◆ **DÉFIS**
(A) D'après le texte fourni ci-dessous, de quels éléments nationaux les athlètes russes et biélorusses seraient-ils privés s'ils étaient réadmis sous une forme neutre ? Énumérez-les tous, s'il vous plaît.
(B) Selon le texte fourni ci-dessous, que souhaiterait Kiev au sujet de la Russie et du Belarus ?

L’actuel président du CIO, l’Allemand Thomas Bach, a annoncé une “voie exploratoire” au niveau mondial pour trouver les moyens de réadmettre les athlètes russes et biélorusses sous une forme neutre, sans drapeau, hymne ou couleurs nationales et en respectant différents critères. L’objectif est de permettre leur participation aux Jeux olympiques de Paris 2024 par le biais des qualifications qui ont déjà commencé dans certains sports. En somme, la proposition de M. Bach apparaît comme une solution de compromis classique.
Pour la justifier, M. Bach a souligné l’importance de la neutralité des Jeux olympiques et a rejeté l’idée d’exclure des athlètes sur la seule base de leur citoyenneté, arguant également que les Jeux olympiques peuvent promouvoir le dialogue, en particulier dans des périodes de tension telles que celles que nous connaissons actuellement. Cette approche n’a toutefois pas plu à Kiev, qui souhaiterait voir la Russie et le Belarus condamnés et exclus des Jeux. Le président ukrainien, Volodymyr Zelensky, a ouvertement critiqué le CIO pour cette approche, mais Bach a tenu bon, réitérant l’importance des principes olympiques de neutralité et de paix.

(Données de pointage pour captures d'écran)
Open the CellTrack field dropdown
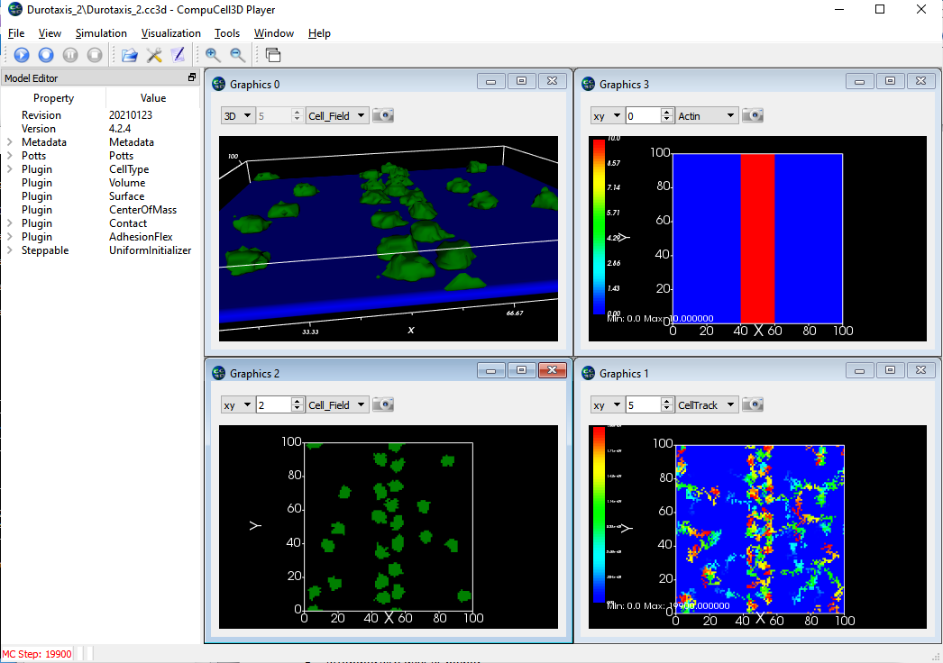Viewport: 943px width, 663px height. tap(706, 405)
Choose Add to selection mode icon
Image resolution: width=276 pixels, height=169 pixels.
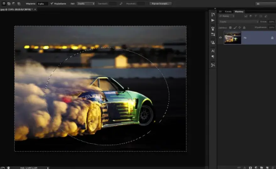[x=9, y=3]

◆ **ENSEMBLE DES RÉPONSES**
(A) Le drapeau, l'hymne et les couleurs nationales.

(B) Kiev souhaiterait voir la Russie et le Belarus condamnés et exclus des Jeux.